Wikipedia

Arama sonuçları

1 Mart 2017 Çarşamba

Kimliklerimiz ve sosyal medya baskısı


Her insan kaçınılmaz bazı kimliklerle doğar. Bunlar insanın iradesi dışında doğumla edindiği kimliklerdir. Aile-din/mezhep-milliyet/ırk-coğrafya ve vatandaşlık gibi...

Bir de sonradan kazanılan kimlikler vardır. Bir siyasi partinin ya da spor kulübünün taraftarı olma, bitirilen bir okul veya bir meslek edinme, çeşitli dernek ya da kuruluşlara üye olma sonradan kazanılan kimliklere örnektir.
Herkes yerine-zamanına ve bulunduğu ortamlara göre bu kimliklerini ön plana çıkarır.

Bu kimliklerimizin olması çok doğal. Önemli olan bunları ne kadar yerinde, doğru ve istikrarlı kullandığımızdır.

Son yıllarda hızla gelişen ve günlük yaşantımızda çok önemli bir yer tutan sosyal medya bu kimliklerimizi en çok sergilediğimiz alanların başında gelir.

Facebook-Twitter-Instagram başta olmak üzere çeşitli forum ve bloglar, sözlükler vb. kimliklerimizi gösterme şansı bulduğumuz sanal alanlardır. Buralarda bazen bir yazı, bazen bir fotoğraf/video, bazen tek bir cümle bile olaylara, dünyaya ve çevremize bakışımız hakkında mesajlar iletir. Yaptığımız bir paylaşım, beğendiğimiz ya da beğenmediğimiz bir yazı/foto duruşumuz hakkında fikir verebilir.

İşte bütün sorun da bence burada başlıyor. Sosyal medya araçlarını kullanan birçok kişi kendi inandığı değerler üzerinden diğerlerine, karşıt görüşte olanlara tahakküm kurmaya ve onların benzer kimliklerini küçük görmeye, hatta aşağılamaya çalışıyor.

Sadece karşıt görüşte olanlara değil kendilerine yakın kimliğe sahip olanlara da sergilemesi gereken davranışlar üzerinden verilen akıllar, yapılan eleştiriler, yapması ve yapmaması gereken eylemleri listeleme de bir tür baskı değil midir?

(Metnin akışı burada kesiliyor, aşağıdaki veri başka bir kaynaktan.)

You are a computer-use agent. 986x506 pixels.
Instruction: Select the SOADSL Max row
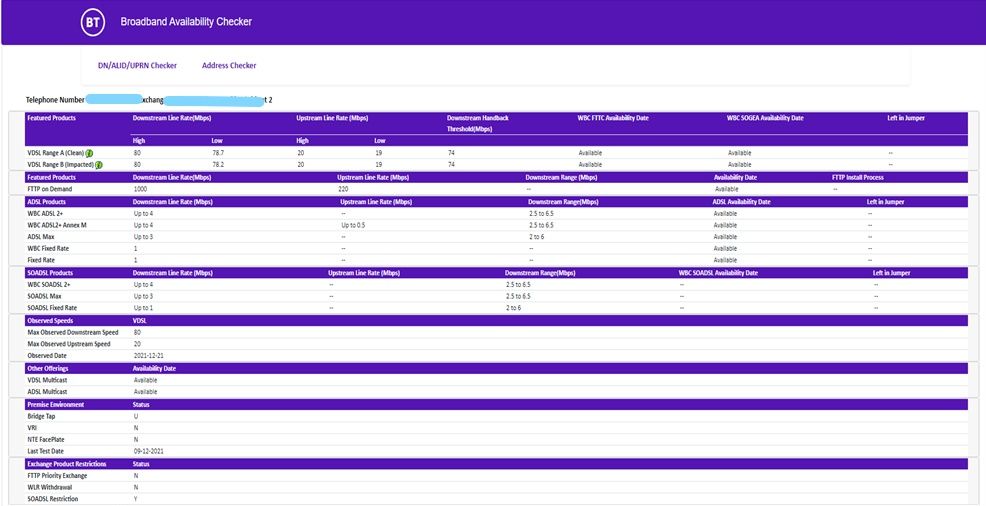coord(45,296)
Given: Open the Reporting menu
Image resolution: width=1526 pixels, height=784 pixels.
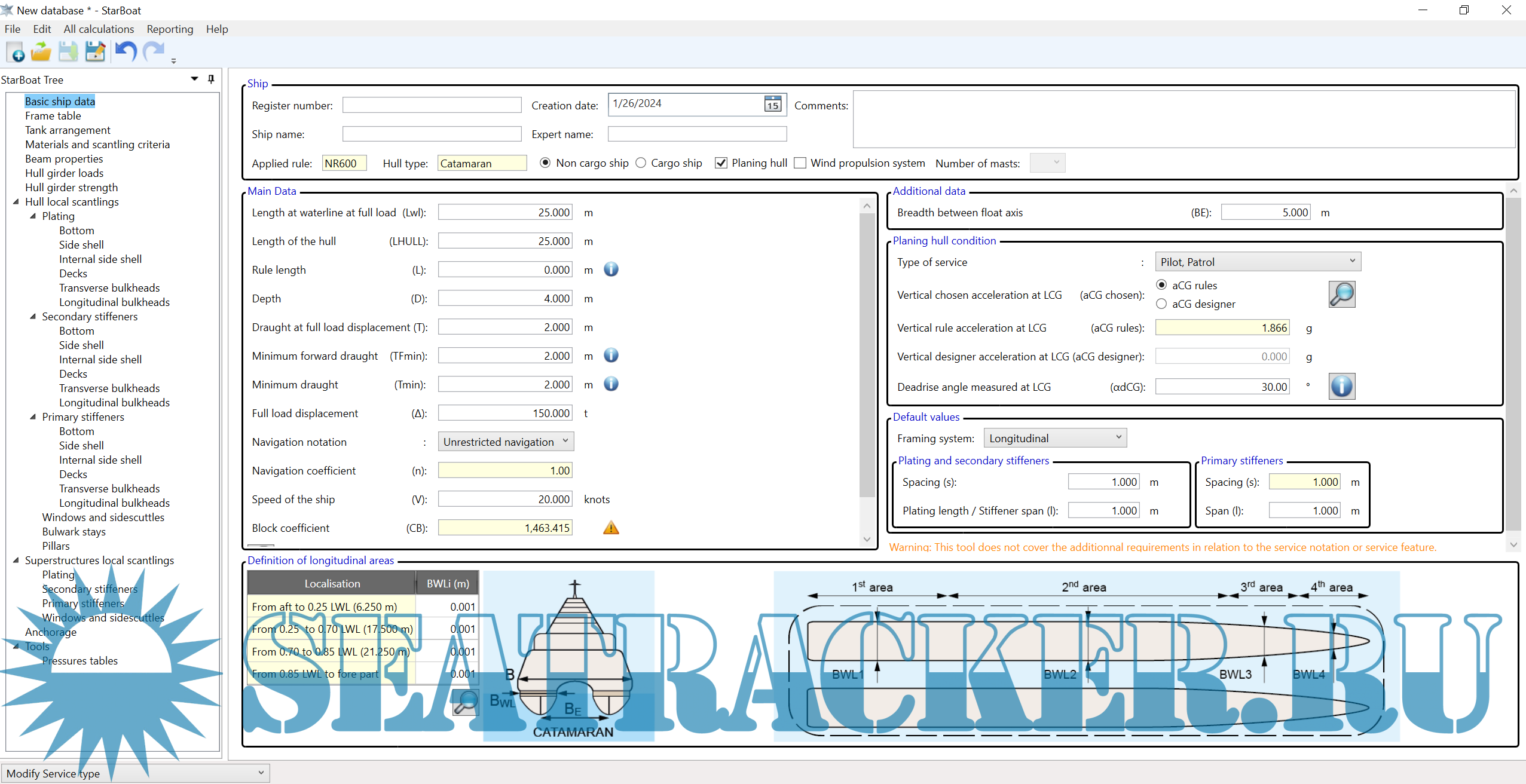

Örneğin herhangi bir politik görüşe sahipsiniz ve bunu da açıkça belirttiyseniz, sosyal medya üzerinden bu alanda yapılan/paylaşılan her etkinliğe katılmaya zorlanıyorsunuz. Diyelim bir sözü ya da fotoğrafı beğenmediniz ya da paylaşmadınız hemen eleştiri ve sorgulamalar ile karşılaşabiliyorsunuz.

Ulusal kurtuluş günleri-ulusal bayramlar-vatan-bayrak vb. konularda yapılan paylaşımlara ve sosyal medya etkinliklerine katılmadığınız, beğenmediğiniz, destek vermediğiniz zaman bu değerler üzerinden sorgulanmanız sosyal medya baskısı değil midir?

Çeşitli nedenlerle ölenlerin politik kimlikleri üzerinden arkalarından dua ya da beddua etmek, kendi gibi düşünmeyenleri dışlamak ve eleştirmek bir sosyal medya baskısı değil midir?

Ya da dinsel inançlar üzerinden yürütülen bir sosyal medya çalışmasına tepkisiz kalırsanız hemen müslümanlık anlayışınız sorgulanabiliyor. Kişinin sadece kendisinde kalması gereken bazı ibadetlerini  sosyal medya üzerinden sürekli dile getirmesi ve bunu çevresine empoze etmeye çalışması bir baskı değil midir?

 Oruç tutabilirsiniz, namazınızı kılabilirsiniz, çeşitli hayır işlerinde bulunabilirsiniz ama sürekli bunları "şöyle yaptım, böyle yaptım" diyerek sosyal medya üzerinden paylaşmak ve yapmayanları açığa çıkararak neredeyse suçlamak sosyal medya baskısı değil midir?

Çeşitli kaza ya da doğal afetler sonrası takınılan üzüntülü tavırlar, sanal gözyaşları, keder ve hüzün dolu mesajlar vermeyenlere, farklı paylaşımda bulunanlara yöneltilen ağır eleştiriler ve suçlamalar sosyal medya baskısı değil midir? Üstelik bütün bunları hepsinin yeni bir gündemle 2-3 gün sonra unutulacağı belli iken.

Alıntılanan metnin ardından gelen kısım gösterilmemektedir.